What Else Went Away With The Hitch?
In the years since The Hitch lost its corner on the legislative market, no other hotels have been able to replicate that same sense of loyalty among Wyoming’s governing set.
Lawmakers have scattered across Cheyenne, and they may never congregate in the same way again.
“I think the way we all approached things during the Hitching Post days was much better. But people serving now will tell you: 'That was yesterday, this is today, and it doesn’t make sense to do it like that anymore,'” said Sullivan. “You couldn’t really say it’s better or worse. It’s just the evolution of things.”
Yet there’s a sense among some that more than a hotel went away with The Hitch, and that its legacy offers lessons in need of attention.

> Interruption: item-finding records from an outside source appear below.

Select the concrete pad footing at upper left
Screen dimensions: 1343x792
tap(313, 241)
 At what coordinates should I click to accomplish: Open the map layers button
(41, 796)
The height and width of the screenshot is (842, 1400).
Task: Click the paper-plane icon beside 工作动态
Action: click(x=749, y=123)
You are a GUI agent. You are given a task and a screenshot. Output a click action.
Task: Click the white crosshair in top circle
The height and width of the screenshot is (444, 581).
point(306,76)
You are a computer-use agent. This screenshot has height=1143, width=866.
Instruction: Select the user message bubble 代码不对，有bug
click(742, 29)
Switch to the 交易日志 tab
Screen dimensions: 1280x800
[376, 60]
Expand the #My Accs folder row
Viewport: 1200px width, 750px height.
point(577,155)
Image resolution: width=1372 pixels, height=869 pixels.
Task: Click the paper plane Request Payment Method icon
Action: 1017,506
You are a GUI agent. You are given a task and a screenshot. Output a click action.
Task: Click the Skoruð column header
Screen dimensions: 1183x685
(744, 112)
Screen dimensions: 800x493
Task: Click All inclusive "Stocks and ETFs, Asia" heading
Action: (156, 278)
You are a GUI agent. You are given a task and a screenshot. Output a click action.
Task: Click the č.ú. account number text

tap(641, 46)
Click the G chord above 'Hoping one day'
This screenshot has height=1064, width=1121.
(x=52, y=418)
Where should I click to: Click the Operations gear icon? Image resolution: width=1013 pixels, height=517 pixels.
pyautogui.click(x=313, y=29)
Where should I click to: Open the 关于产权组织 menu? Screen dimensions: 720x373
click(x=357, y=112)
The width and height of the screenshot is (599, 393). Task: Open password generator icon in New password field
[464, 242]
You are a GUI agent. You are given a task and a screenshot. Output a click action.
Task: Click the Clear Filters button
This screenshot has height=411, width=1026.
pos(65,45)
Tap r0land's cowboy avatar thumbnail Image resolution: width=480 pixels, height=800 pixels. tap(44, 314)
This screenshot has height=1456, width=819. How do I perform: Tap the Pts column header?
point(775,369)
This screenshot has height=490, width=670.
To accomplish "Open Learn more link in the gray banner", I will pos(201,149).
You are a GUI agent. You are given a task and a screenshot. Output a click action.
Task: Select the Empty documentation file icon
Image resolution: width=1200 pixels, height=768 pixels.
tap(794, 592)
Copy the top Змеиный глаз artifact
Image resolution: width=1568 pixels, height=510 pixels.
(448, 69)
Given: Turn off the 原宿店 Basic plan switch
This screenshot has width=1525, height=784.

Making connections unconstrained by the protocols of Wyoming's Capitol Hill, sharing meals and talking eye to eye, helped lawmakers see one another as people rather than opponents, said Liz Brimmer, chief of staff for former U.S. Sen. Craig Thomas.
“It’s a real difference when you have an earnest conversation over a meal or in a close setting. Sometimes you hear things differently. The real dynamic of the place is that people experience their own opinions being respected,” said Brimmer, whose first job at the age of 13 was working as a gardener for Paul Smith.
“That meant people who may have disagreed could still have a friendship," she said.
Sue Castanada, author of "The Hitching Post Inn,” expressed that sentiment this way:
“It was a place where people could just be real people, not be Democrat or Republican, or anything else,” she said. “Politics has always been contentious, but it feels way more contentious now than it was when the Hitching Post was there.”